Investors increased their bets on the Fed raising interest rates before the end of the year. What does it mean for the gold market?

Hard times came for gold bulls. The price of gold (London P.M. Fix) fell 4.6 percent from $1,313 to $1,253 over the week. And we do not have good news. Yesterday, gold prices went south again, as the market odds of at least one Fed hike through December increased from 65.1 percent before the weekend to above 70 percent yesterday. The chances of two hikes increased to almost 7 percent. Hence, gold prices are now under downward pressure amid intense speculation that the Fed will raise interest rates in December.

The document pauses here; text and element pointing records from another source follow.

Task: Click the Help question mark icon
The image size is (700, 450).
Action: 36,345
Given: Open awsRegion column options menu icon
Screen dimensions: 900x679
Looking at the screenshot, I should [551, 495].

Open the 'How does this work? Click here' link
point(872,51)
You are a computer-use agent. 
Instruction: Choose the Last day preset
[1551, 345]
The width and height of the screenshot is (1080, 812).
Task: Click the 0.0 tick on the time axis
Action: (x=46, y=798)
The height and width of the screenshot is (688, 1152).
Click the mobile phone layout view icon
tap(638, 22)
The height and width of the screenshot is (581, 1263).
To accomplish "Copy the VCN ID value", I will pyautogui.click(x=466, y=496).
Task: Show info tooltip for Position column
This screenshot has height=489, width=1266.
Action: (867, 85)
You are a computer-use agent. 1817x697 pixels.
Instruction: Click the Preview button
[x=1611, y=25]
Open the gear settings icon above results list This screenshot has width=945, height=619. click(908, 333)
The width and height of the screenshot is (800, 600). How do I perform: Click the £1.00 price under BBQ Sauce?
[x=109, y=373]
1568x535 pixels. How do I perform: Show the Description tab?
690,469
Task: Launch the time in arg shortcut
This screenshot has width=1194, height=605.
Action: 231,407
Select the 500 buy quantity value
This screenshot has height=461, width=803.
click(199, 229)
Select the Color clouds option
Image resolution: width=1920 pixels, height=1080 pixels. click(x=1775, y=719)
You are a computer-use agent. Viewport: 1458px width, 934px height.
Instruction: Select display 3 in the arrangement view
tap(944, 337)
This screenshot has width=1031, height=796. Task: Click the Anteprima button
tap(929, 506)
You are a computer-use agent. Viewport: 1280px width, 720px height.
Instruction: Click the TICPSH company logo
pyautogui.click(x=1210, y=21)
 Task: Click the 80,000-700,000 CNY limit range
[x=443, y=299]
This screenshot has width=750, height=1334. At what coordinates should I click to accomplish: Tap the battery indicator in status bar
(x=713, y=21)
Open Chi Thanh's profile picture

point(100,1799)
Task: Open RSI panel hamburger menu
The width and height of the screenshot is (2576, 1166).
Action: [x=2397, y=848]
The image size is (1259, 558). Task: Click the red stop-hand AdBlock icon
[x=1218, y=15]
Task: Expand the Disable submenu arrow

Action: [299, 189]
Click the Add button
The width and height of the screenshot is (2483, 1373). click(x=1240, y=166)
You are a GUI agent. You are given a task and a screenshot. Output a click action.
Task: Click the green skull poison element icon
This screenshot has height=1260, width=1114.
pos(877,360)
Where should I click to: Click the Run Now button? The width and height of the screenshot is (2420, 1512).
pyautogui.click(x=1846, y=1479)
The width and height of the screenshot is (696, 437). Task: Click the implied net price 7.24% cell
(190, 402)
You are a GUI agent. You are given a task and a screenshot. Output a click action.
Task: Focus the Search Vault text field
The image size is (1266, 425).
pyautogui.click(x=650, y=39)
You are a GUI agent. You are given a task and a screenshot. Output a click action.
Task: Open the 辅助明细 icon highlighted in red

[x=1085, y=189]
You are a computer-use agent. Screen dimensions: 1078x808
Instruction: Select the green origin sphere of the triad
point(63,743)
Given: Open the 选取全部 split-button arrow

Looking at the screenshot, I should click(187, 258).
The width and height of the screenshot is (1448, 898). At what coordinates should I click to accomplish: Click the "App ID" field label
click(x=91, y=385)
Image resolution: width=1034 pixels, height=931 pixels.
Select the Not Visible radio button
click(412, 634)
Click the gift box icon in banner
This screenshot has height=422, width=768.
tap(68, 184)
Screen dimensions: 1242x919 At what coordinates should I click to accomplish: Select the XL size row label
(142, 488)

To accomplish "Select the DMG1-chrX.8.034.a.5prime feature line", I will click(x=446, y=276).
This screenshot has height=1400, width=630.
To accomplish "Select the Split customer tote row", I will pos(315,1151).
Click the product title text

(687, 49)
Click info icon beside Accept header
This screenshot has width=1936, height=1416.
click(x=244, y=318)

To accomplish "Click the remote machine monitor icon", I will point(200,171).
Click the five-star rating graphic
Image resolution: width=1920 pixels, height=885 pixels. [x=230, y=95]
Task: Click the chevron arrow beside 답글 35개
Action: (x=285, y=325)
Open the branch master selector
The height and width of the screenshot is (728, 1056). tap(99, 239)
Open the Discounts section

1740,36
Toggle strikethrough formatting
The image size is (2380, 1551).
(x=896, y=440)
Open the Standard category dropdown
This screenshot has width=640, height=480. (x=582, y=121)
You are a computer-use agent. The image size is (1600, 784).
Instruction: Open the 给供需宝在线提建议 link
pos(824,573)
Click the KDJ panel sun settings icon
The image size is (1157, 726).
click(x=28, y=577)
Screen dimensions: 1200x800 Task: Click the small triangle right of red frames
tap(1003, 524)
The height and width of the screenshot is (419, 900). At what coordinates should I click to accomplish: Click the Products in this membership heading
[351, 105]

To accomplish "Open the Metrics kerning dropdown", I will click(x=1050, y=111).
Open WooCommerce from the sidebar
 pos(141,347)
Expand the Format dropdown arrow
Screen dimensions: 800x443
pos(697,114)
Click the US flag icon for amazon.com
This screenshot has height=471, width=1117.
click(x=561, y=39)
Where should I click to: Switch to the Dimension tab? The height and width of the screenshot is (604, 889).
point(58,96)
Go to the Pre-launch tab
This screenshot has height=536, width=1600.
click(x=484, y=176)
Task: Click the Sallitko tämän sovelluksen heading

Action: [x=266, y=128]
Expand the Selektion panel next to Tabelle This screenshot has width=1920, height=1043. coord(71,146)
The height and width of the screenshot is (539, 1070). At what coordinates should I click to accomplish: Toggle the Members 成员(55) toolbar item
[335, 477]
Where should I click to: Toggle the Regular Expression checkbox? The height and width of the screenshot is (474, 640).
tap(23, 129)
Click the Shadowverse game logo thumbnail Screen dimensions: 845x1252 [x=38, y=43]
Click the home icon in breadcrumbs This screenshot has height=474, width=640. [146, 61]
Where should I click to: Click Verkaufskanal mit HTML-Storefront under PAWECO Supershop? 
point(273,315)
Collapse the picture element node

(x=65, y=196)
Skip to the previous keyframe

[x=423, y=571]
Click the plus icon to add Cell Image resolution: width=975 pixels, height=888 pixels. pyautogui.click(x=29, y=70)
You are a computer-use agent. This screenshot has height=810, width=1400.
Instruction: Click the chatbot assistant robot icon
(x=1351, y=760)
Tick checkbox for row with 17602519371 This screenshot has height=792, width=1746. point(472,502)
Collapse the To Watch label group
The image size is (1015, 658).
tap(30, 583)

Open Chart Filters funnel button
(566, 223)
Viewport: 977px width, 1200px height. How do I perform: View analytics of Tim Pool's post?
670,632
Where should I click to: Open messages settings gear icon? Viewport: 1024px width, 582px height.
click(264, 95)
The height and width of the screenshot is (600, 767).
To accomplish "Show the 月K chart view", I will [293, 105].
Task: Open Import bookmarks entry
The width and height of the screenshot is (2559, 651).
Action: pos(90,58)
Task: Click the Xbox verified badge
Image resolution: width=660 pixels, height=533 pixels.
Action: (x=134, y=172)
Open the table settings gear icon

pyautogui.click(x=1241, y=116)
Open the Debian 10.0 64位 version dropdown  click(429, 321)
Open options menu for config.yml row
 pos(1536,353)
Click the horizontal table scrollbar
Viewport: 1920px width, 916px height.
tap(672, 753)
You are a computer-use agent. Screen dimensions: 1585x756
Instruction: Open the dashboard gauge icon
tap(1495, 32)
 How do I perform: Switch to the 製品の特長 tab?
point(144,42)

Now, the key question is which way gold will go? Are we in a short correction within a bull market or will a bear market resume? Well, you will find technical analysis in our Gold & Silver Trading Alerts. In Gold News Monitor, we focus on fundamental aspects of the precious metals market. And, you know, it’s a bit funny, but we have a replay from last year, when the probability of a Fed rate hike also started to rise in October. Actually, it skyrocketed from about 25 percent in mid-October to about 70 percent in early November. We guess that we do not need to remind you that it was not a great period for gold prices. As one can see in the chart below, the price of gold declined about $100 then.

The price of gold

Therefore, we can see further drops in the gold market. A lot depends on the message of the September Fed minutes which will be released today. However, the U.S. central bank seems to be really determined to hike in December. Indeed, regional Fed presidents have been talking about rate hikes the last two weeks , while the U.S. central bank reduced its balance sheet by $286 billion since the last FOMC meeting in September. As a reminder, the Fed cut the excess reserves in the banking system before the December 2015 in order to support the rise in interest rates. Thus, such a move is a hint of the Fed’s plans regarding the tightening of monetary policy.

The take-home message is that the market odds of a Fed hike rose again and stand now at about 70 percent. Although the room for further increases is limited, the hawkish September Fed minutes may send gold prices deeper south. The rise in probability of a December hike is a replay from last year, when market odds skyrocketed in the second half of October, pushing the price of gold lower. This year, that dynamic is weaker, however, we now have a much more overbought market. Hence, although the long-term fundamental factors for the gold market remain generally positive, we may see the continuation of the correction in the short term, especially as investment sentiment has not yet reached extremely bearish levels.